*** Opening of MATERIAL FOR THIS EXERCISE ***
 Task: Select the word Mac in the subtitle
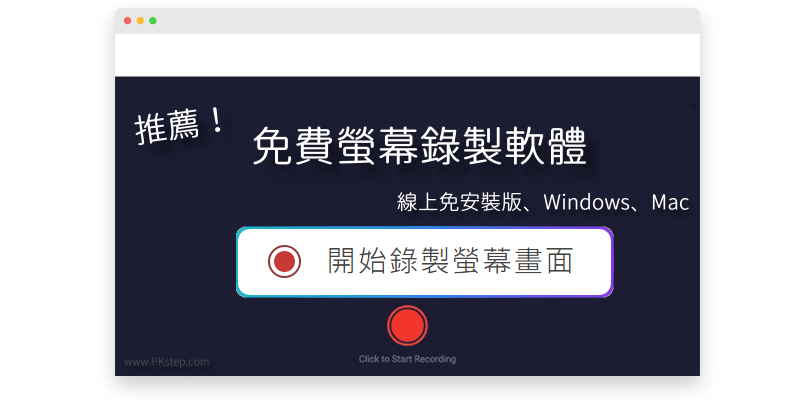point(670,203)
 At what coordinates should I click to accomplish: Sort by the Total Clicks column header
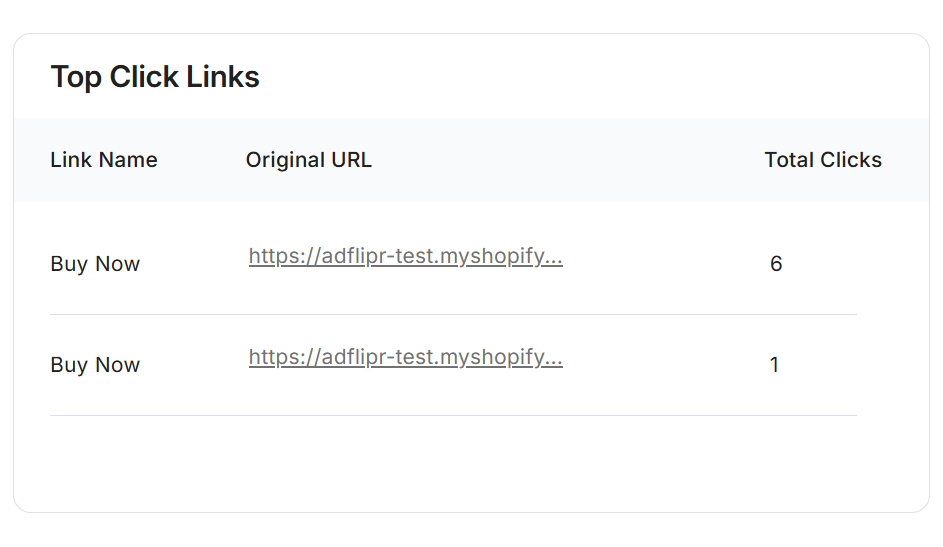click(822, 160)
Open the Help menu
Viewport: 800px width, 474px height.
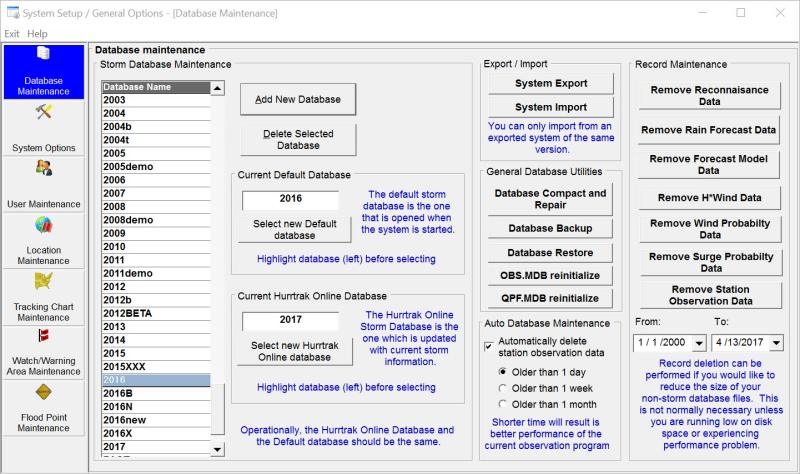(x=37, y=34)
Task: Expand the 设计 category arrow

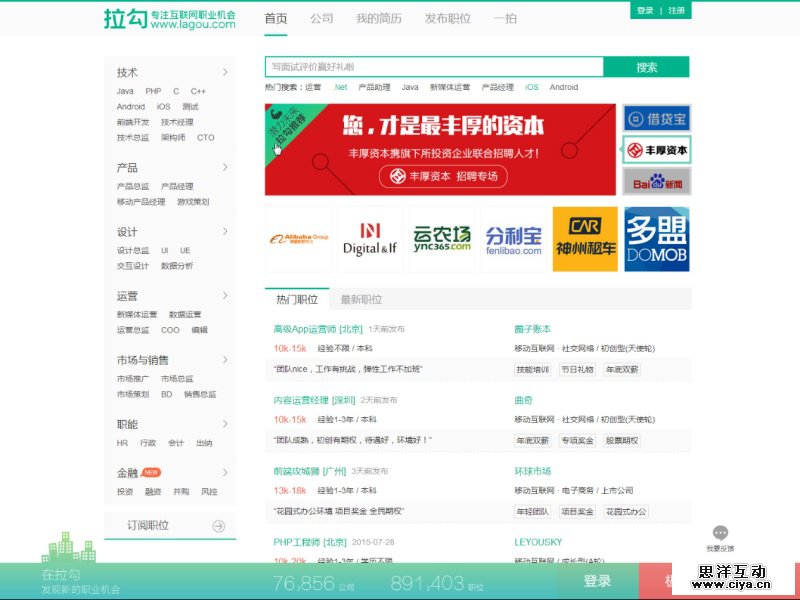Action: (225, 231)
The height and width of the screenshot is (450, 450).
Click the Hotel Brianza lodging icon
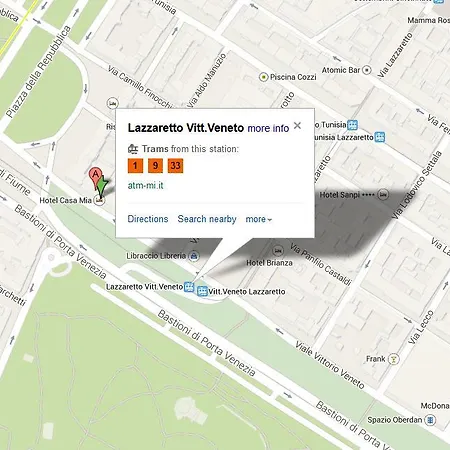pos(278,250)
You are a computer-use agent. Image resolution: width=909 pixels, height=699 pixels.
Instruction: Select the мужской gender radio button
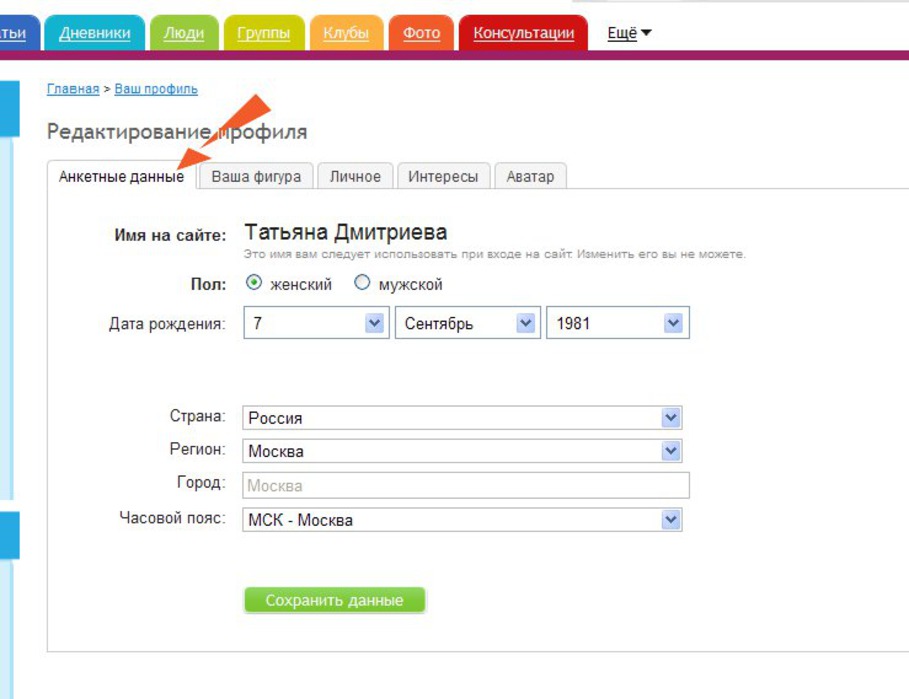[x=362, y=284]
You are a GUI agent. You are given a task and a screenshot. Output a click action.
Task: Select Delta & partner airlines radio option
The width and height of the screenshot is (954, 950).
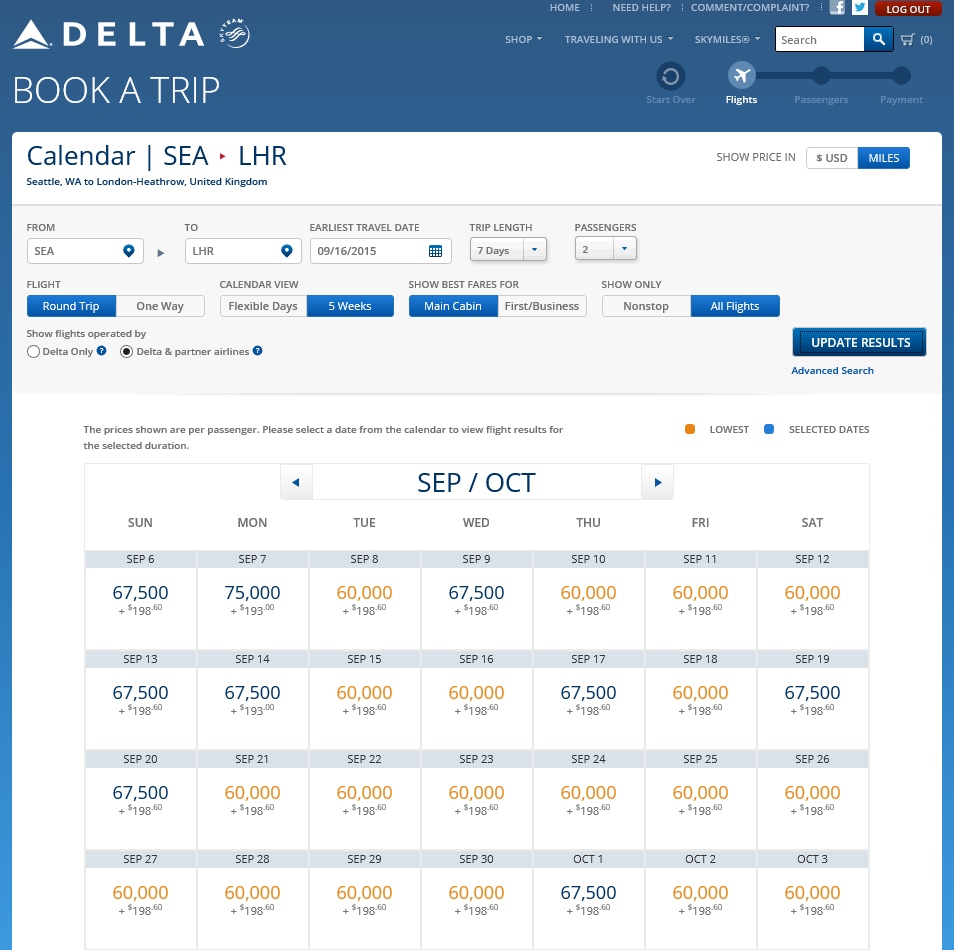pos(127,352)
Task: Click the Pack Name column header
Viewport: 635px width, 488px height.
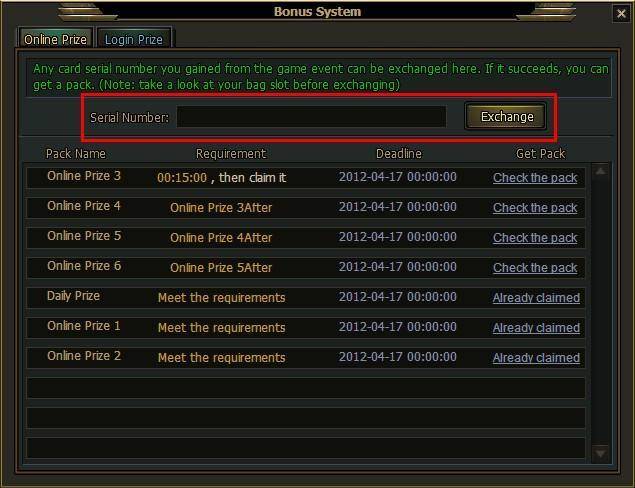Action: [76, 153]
*** Close of MATERIAL FOR THIS EXERCISE ***
# [AIM OF THE EXERCISE]
Apart from the pictures, return every entry above exactly as given.

# [ANSWER BELOW]
 Task: Select the word Mac in the subtitle
point(670,203)
 At what coordinates should I click to accomplish: Sort by the Total Clicks column header
click(822, 160)
Open the Help menu
Viewport: 800px width, 474px height.
(x=37, y=34)
Task: Expand the 设计 category arrow

Action: (225, 231)
The height and width of the screenshot is (450, 450).
Click the Hotel Brianza lodging icon
pos(278,250)
You are a computer-use agent. Image resolution: width=909 pixels, height=699 pixels.
Instruction: Select the мужской gender radio button
[x=362, y=284]
You are a GUI agent. You are given a task and a screenshot. Output a click action.
Task: Select Delta & partner airlines radio option
The width and height of the screenshot is (954, 950).
pos(127,352)
Task: Click the Pack Name column header
Viewport: 635px width, 488px height.
Action: [76, 153]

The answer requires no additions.